Action item.
This exercise calls for every line of the listing below that contains the word "agent".

Supplied data.
=== Begin Enclosure ===
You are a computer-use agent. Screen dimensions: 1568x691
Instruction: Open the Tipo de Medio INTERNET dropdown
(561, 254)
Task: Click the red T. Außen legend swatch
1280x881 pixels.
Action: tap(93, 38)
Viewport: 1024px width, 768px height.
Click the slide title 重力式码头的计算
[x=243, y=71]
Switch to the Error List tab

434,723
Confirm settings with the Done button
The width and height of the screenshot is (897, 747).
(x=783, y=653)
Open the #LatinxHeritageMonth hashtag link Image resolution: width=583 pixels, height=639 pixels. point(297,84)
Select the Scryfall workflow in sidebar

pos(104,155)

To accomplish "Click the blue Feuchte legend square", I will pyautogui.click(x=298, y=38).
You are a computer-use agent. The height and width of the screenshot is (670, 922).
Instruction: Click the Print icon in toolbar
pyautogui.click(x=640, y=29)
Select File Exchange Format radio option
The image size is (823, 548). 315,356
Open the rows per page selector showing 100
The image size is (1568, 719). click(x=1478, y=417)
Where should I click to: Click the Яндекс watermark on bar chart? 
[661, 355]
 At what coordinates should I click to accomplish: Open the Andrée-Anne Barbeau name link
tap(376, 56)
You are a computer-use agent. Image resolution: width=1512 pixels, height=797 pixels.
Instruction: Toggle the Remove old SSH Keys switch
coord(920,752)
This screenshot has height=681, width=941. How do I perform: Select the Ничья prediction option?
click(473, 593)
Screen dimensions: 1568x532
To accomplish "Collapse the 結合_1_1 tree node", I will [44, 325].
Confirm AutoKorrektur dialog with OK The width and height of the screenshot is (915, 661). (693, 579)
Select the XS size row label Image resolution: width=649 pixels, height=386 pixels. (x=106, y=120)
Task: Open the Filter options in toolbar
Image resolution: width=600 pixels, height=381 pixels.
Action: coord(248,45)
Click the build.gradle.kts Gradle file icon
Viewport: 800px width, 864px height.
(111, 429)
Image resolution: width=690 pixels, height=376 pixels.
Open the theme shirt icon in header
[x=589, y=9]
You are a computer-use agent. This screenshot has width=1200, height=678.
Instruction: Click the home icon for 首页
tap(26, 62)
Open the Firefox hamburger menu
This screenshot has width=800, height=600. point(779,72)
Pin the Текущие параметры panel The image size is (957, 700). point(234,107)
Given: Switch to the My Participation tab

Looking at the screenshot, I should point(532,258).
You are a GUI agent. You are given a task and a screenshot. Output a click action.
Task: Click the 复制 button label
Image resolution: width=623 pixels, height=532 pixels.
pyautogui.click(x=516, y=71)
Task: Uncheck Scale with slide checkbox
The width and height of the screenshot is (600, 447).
=== End Enclosure ===
Expected answer.
You are a computer-use agent. Screen dimensions: 1568x691
You are a computer-use agent. The height and width of the screenshot is (670, 922).
You are a computer-use agent. Image resolution: width=1512 pixels, height=797 pixels.
You are a computer-use agent. This screenshot has width=1200, height=678.
You are a GUI agent. You are given a task and a screenshot. Output a click action.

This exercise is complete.